*** Block opens ***

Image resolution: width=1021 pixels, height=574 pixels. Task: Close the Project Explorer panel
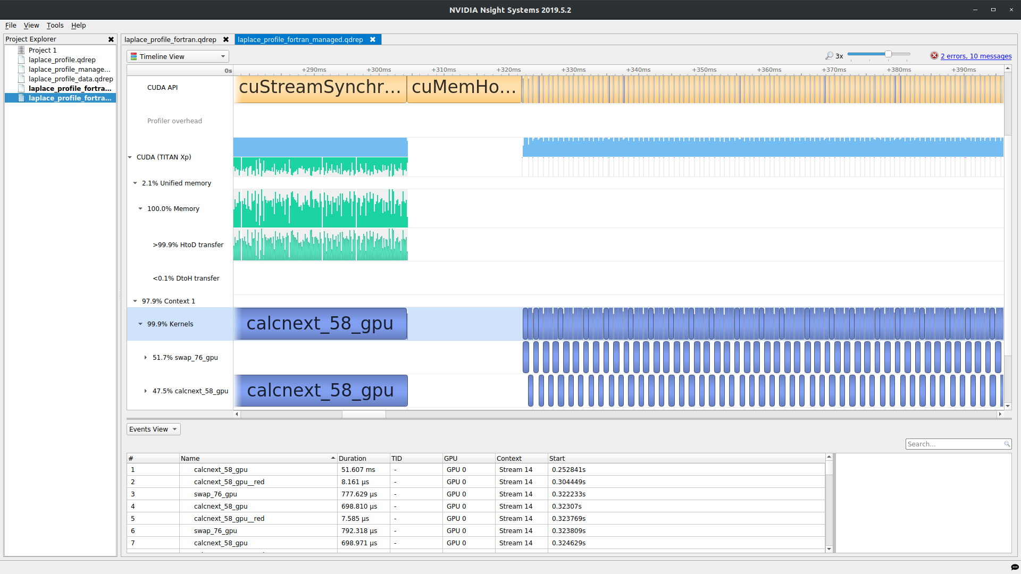[x=111, y=39]

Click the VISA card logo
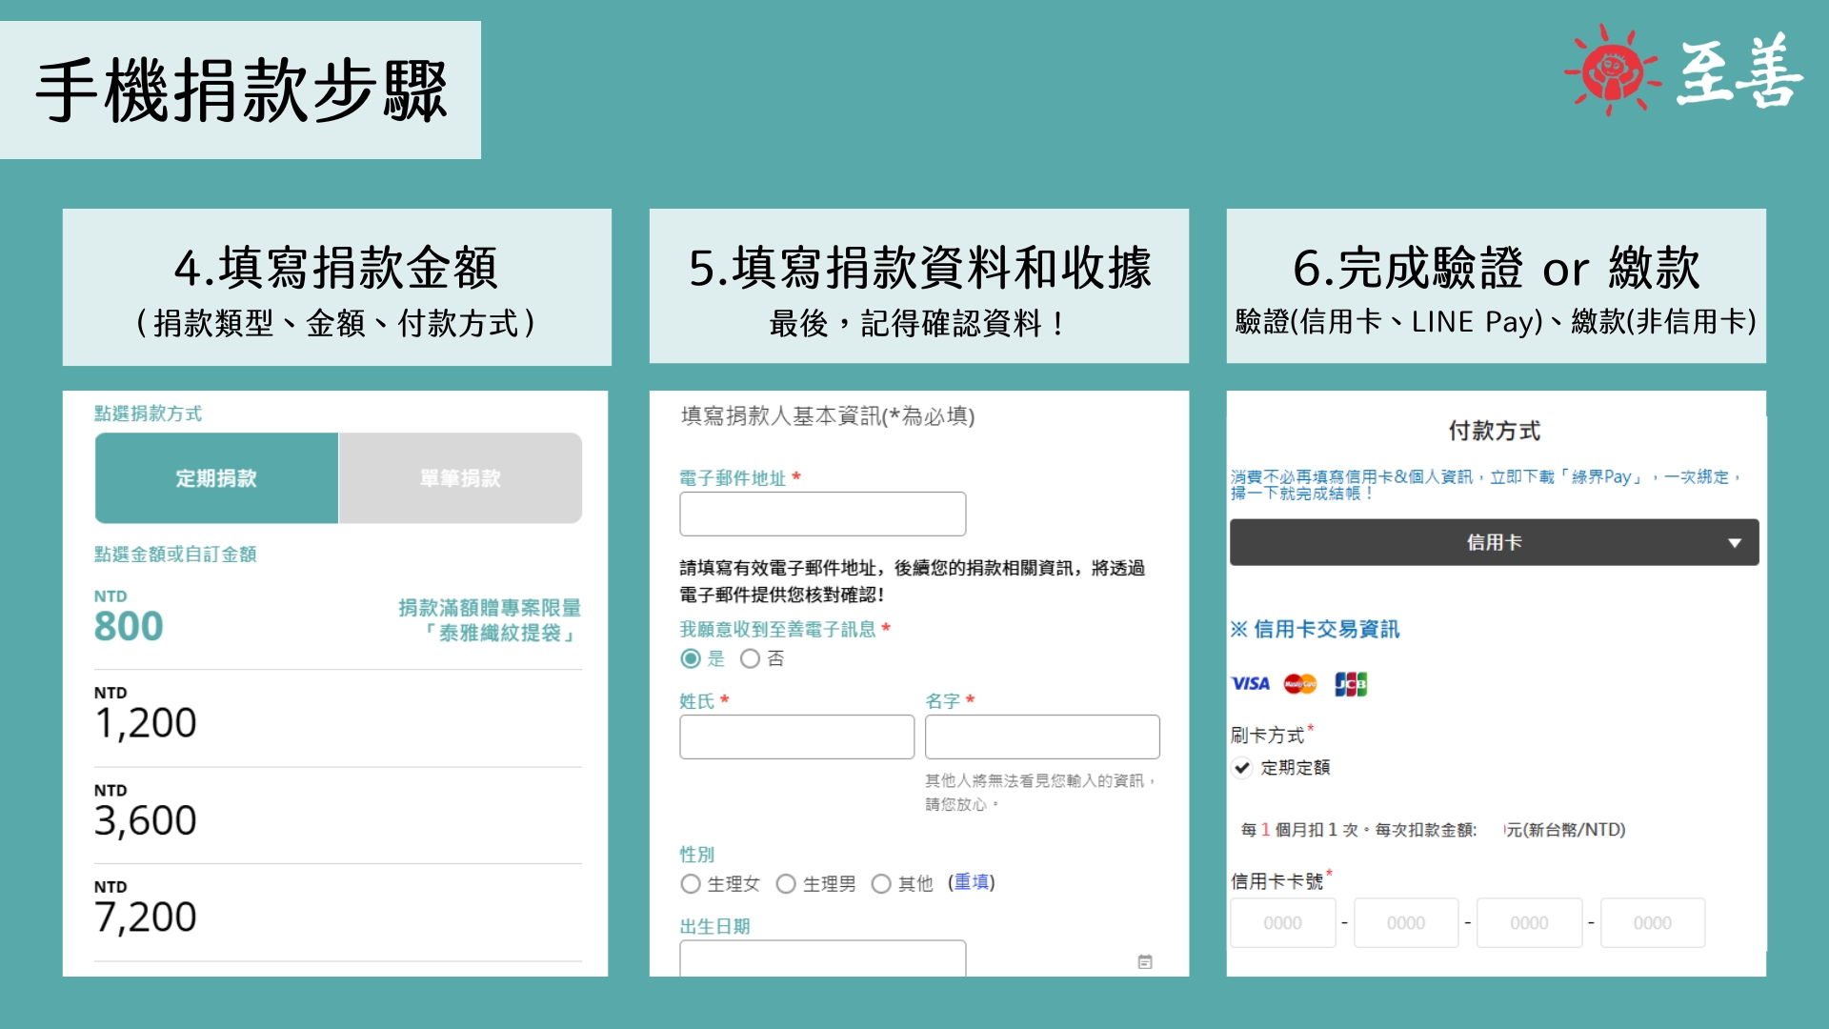[x=1250, y=683]
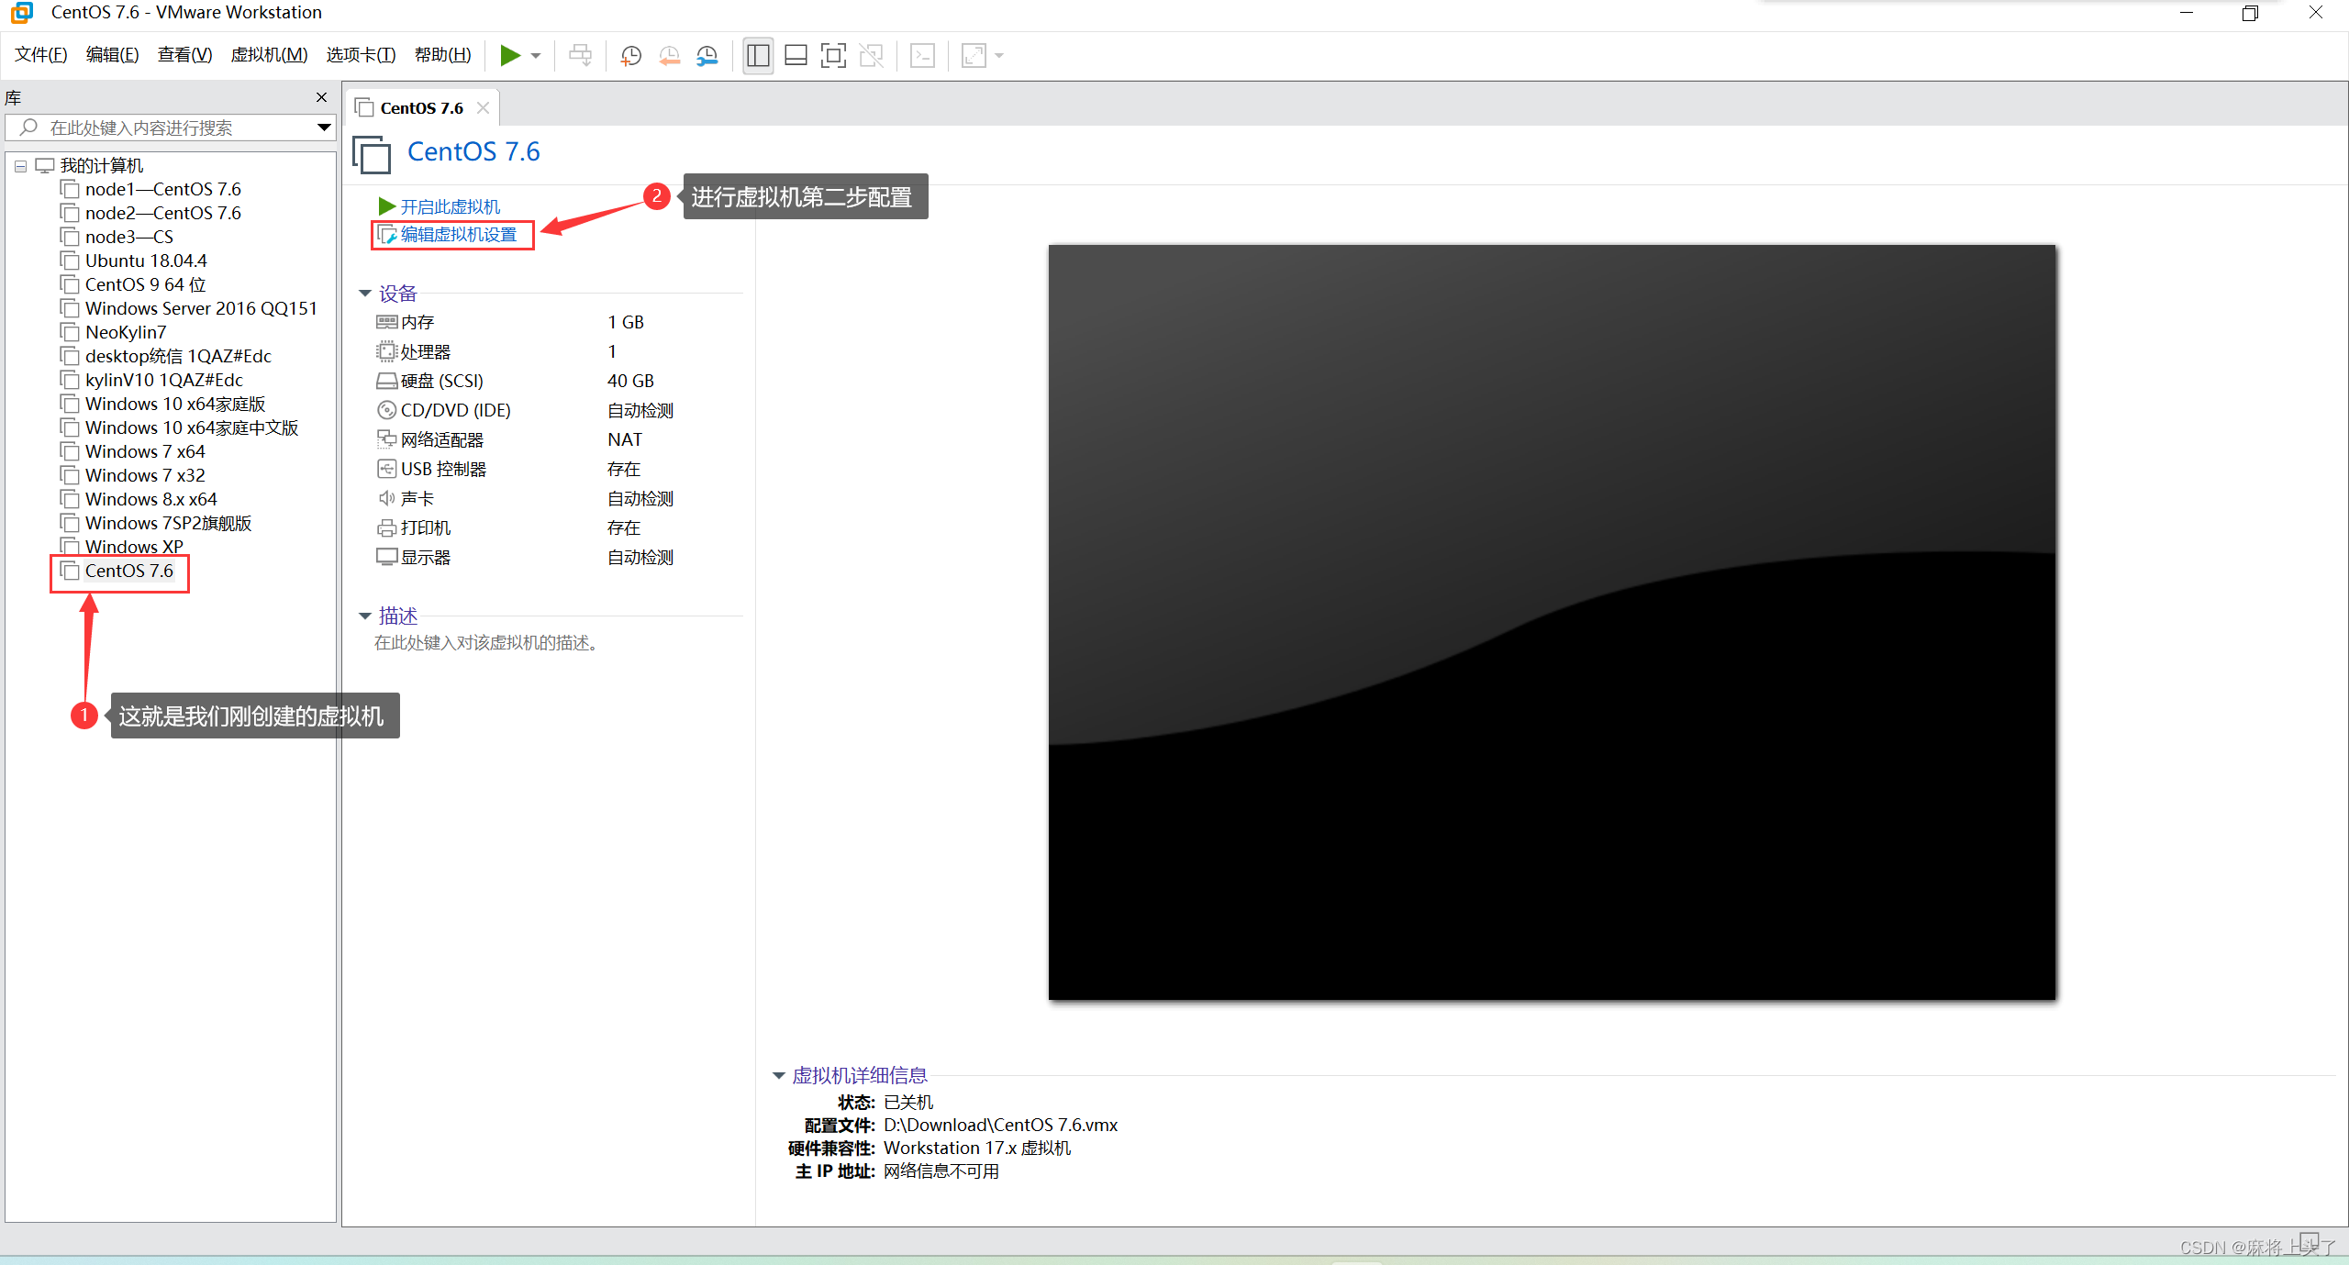This screenshot has height=1265, width=2349.
Task: Collapse the 我的计算机 tree node
Action: [x=20, y=166]
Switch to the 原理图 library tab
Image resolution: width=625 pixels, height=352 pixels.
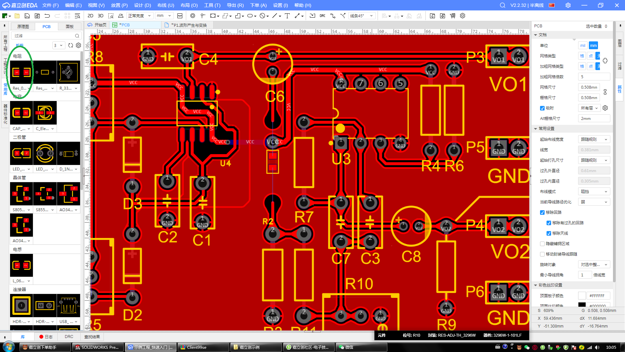[23, 26]
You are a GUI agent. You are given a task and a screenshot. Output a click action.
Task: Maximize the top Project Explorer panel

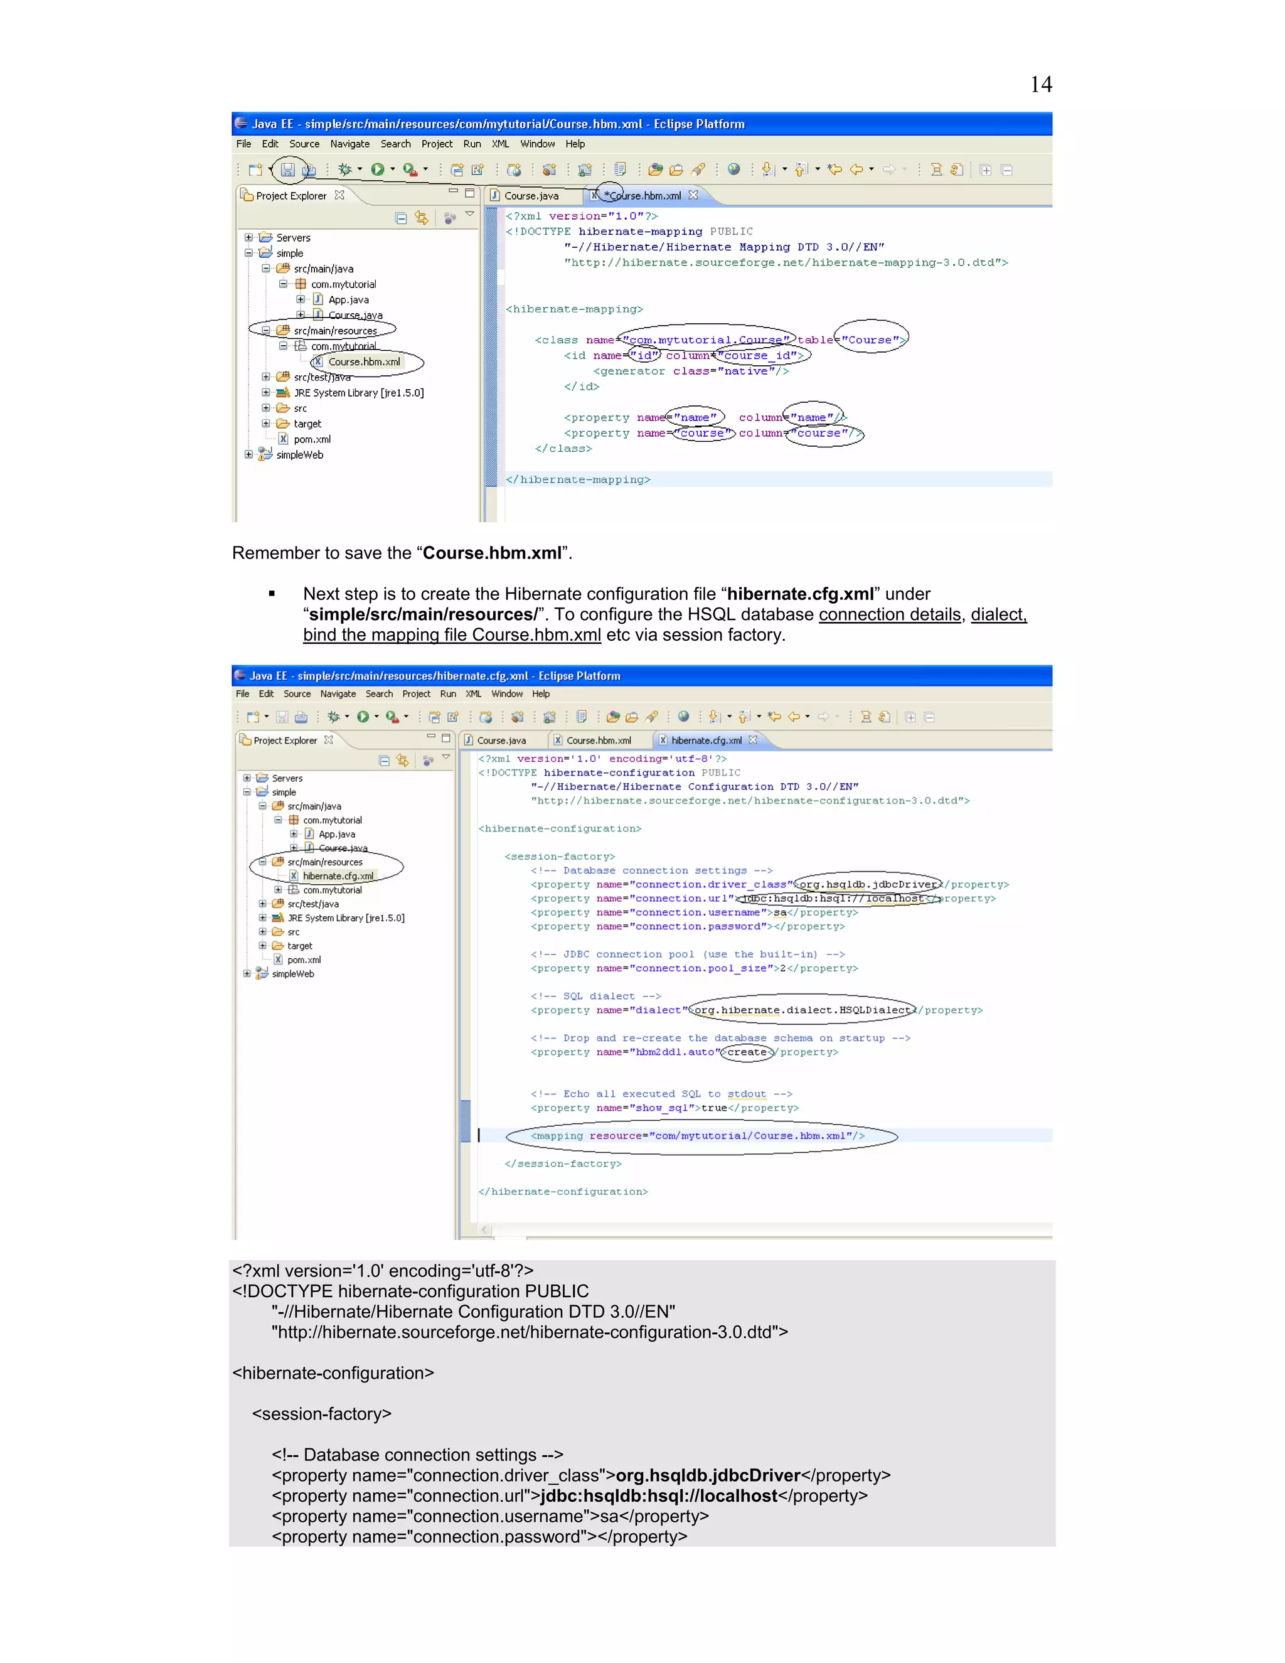pyautogui.click(x=470, y=193)
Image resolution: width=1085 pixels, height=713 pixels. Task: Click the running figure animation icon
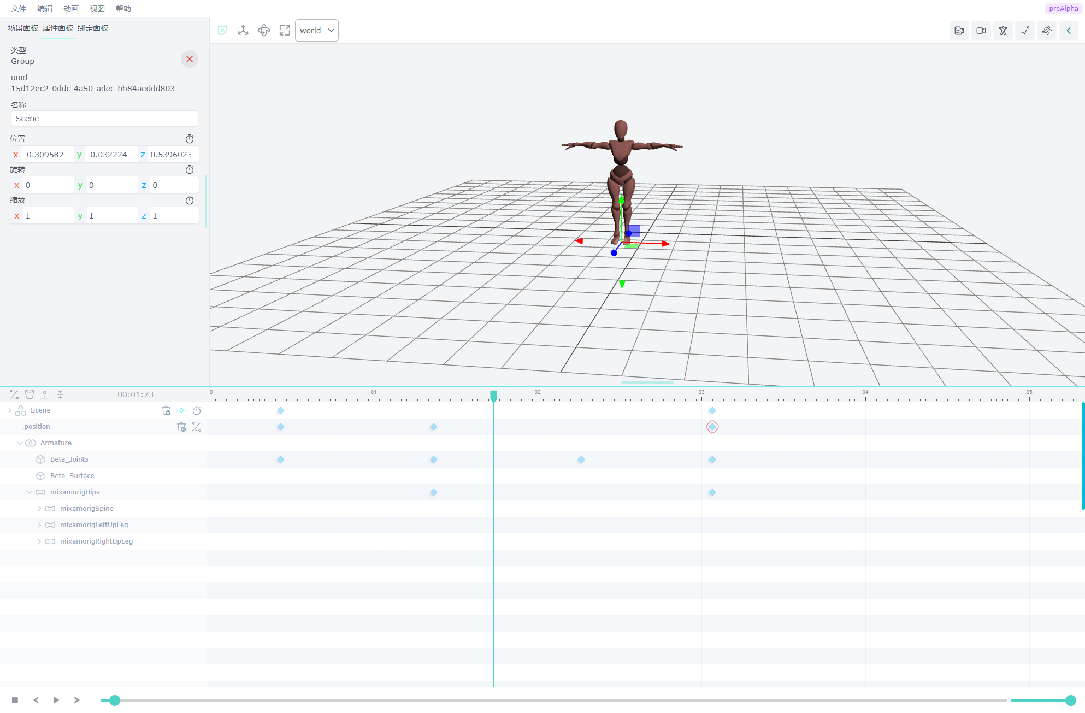point(1047,31)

*** Block closes ***

What needs to be done —
The records above are to be restated exactly, without their pictures.

Task response —
Image resolution: width=1021 pixels, height=574 pixels. Task: Close the Project Explorer panel
[x=111, y=39]

Click the VISA card logo
[x=1250, y=683]
This screenshot has height=1265, width=2349.
Task: Collapse the 我的计算机 tree node
Action: [x=20, y=166]
Switch to the 原理图 library tab
Image resolution: width=625 pixels, height=352 pixels.
[23, 26]
You are a GUI agent. You are given a task and a screenshot. Output a click action.
Task: Maximize the top Project Explorer panel

pyautogui.click(x=470, y=193)
Image resolution: width=1085 pixels, height=713 pixels. Task: Click the running figure animation icon
point(1047,31)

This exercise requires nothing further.